Source: "Le Vif L'Express", n° 19 du 8 mai 2015









Documents aimablement transmis par Dany COLOGNI


 

MORSA (Roger-François-Joseph), résistant, né à La Sarte à Ben (Ben-Ahin, province de Liège) le 15 juillet 1909, décédé à Sint-Andries près de Bruges le 11 juillet1950; fils de Gaston et de Marie FOURNEAU.

Après un bref stage à la Caisse d'Épargne où il avait postulé une place de commis d'exécution à l'essai, MORSA passa, le 18 novembre 1927, son examen d'entrée au cadastre de Bruges, où il fut admis le 1er janvier 1928, comme commis technique. Il allait faire toute sa carrière dans cette ville. En 1934, il est vérificateur. Le 23 décembre 1936, il passe son examen de géomètre-arpenteur; ce qui lui ouvre la possibilité d'un nouvel avancement; en septembre 1942, il parviendra au grade d'arpenteur-chef de groupe. Il convient, d'autre part, de tenir compte de sa carrière militaire. Milicien de la classe de 1929, il termine son service militaire comme sergent. Il sera nommé sous-lieutenant de réserve d'infanterie par arrêté royal du 26 mars 1933; lieutenant, par arrêté royal du 26 mars 1937. Il est mobilisé le 19 octobre 1939 et prend part à la campagne de mai 1940. Démobilisé, il songe à poursuivre la lutte. Dès le 1décembre 1940, il est admis dans le corps des agents de Renseignements et d'Action, 4e catégorie (grade d'adjudant). En mars 1942, il est recruté pour le réseau Zog, dépendant du réseau Zig Β, par un membre du service Luc, et placé sous les ordres du docteur Pierre GLORIEUX de Bruges. Le 1er octobre 1942, il passera à la 3e catégorie (grade de lieutenant); le 15 mars 1944, à la 2e catégorie (grade de capitaine). Le grade de capitaine de réserve de l'armée lui sera reconnu, en conséquence, en date du 29 septembre 1944, par arrêté royal du Régent du 2 avril 1948; il deviendra capitaine-commandant à la date du 26 décembre 1944.

Entrées du jeu de données
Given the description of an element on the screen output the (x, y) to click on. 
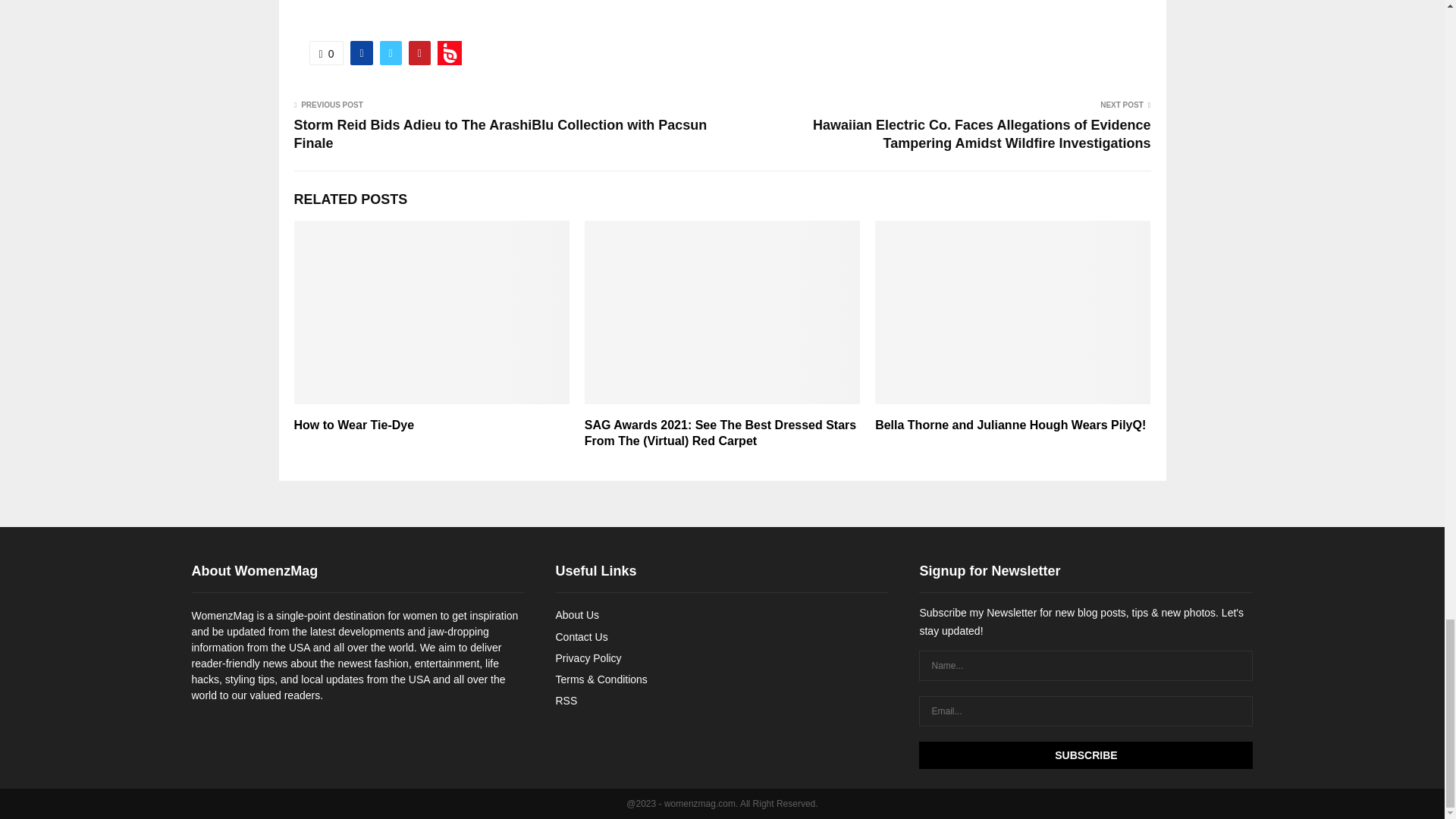
0 (325, 52)
How to Wear Tie-Dye (354, 424)
Subscribe (1085, 755)
Like (325, 52)
Given the description of an element on the screen output the (x, y) to click on. 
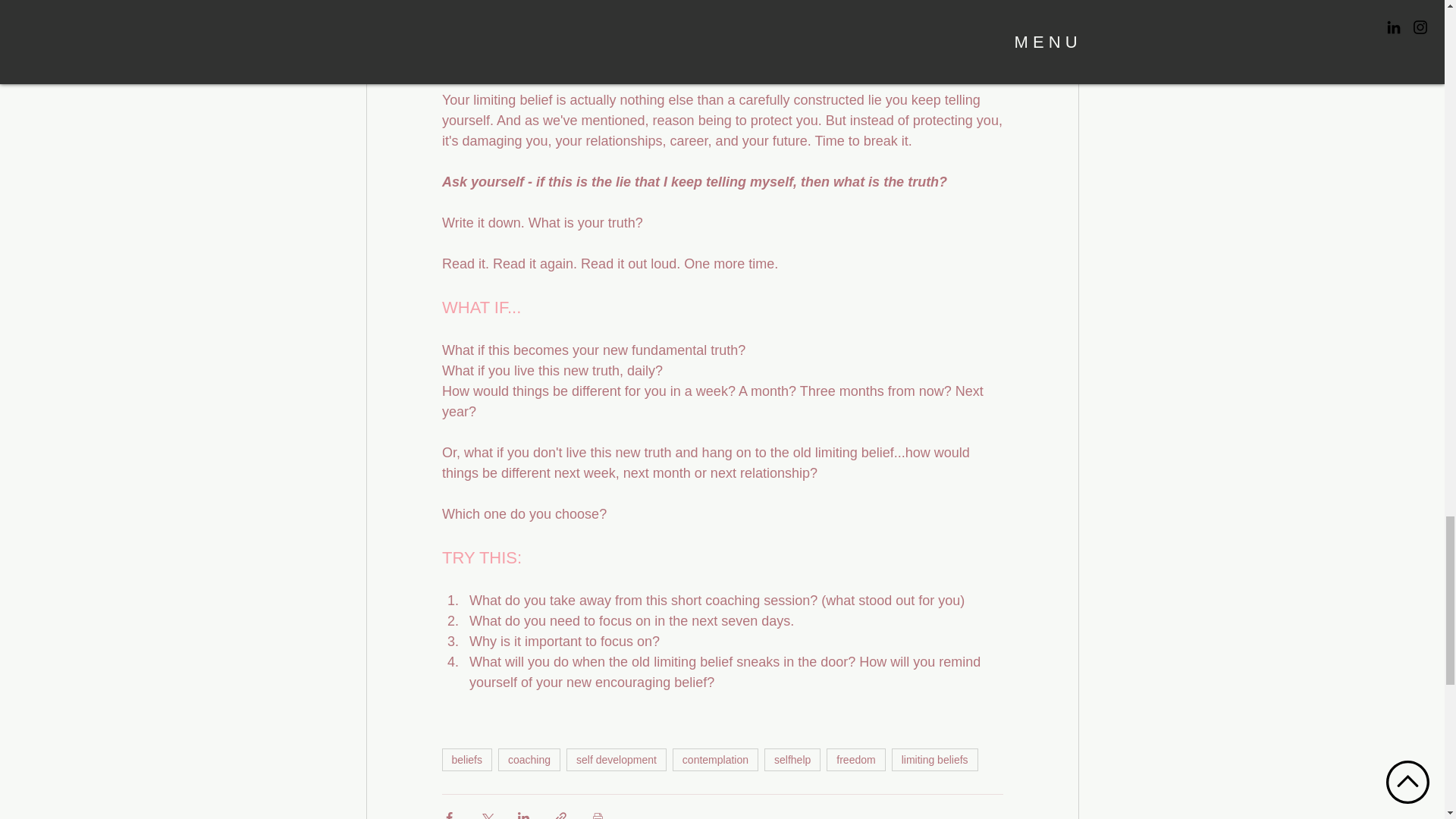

**CONSIGNES:**
1 > Modifiez les entrées du jeu de données ci-dessus en remplaçant « screen » par « page », sans rien changer d'autre. Laissez les images de côté dans votre réponse.
2 > Poursuivez la notice biographique de Roger Morsa à partir de sa dernière phrase.

**RÉPONSES:**
1 >
Given the description of an element on the page output the (x, y) to click on. 
0 (325, 52)
How to Wear Tie-Dye (354, 424)
Subscribe (1085, 755)
Like (325, 52)
Given the description of an element on the page output the (x, y) to click on. 

2 >
C'est à partir d'août 1942 que l'agent MORSA, doué d'un courage et d'un sang-froid vraiment exceptionnels, commença à rendre aux Alliés d'importants services. On sait que l'Organisation Todt, installée depuis mars 1942 à l'abbaye bénédictine de Saint-André, près de Bruges, établissait les plans de la défense côtière du continent depuis Gravelines jusqu'à l'île de Walcheren. Dessinés dans les salles d'étude de l'école abbatiale, ces plans étaient soigneusement conservés dans un coffre-fort construit ad hoc dans un angle de la pièce. Encore devaient-ils être reproduits à un certain nombre d'exemplaires réduits. Comme le Fahndungsdienst allemand ne disposait pas des appareils photographiques nécessaires, il se vit obligé de réquisitionner ceux du service cadastral de Bruges. C'est ici que MORSA trouva le moyen d'intervenir. Lors des séances de photographie, sa présence avait été tolérée: MORSA avait un extraordinaire talent pour simuler les apparences d'un homme quelconque, craintif et peu intelligent. On ne lui demandait d'ailleurs aucune aide. Mais il eut tôt fait de "déranger" les appareils, de sorte que son concours dû être requis. Il commença par refuser, manifestant la crainte du subalterne qui fuit les responsabilités, pour n'obéir finalement que contraint en quelque sorte. Entre-temps, il avait adapté à l'appareil une sorte de sac destiné à recevoir les déchets de papier et les copies défectueuses. Des copies défectueuses, il y en eut plusieurs ; il y en eut aussi quelques bonnes, dont certaines allèrent rejoindre les déchets dans le sac. Les autres étaient scrupuleusement comptées en présence des Allemands.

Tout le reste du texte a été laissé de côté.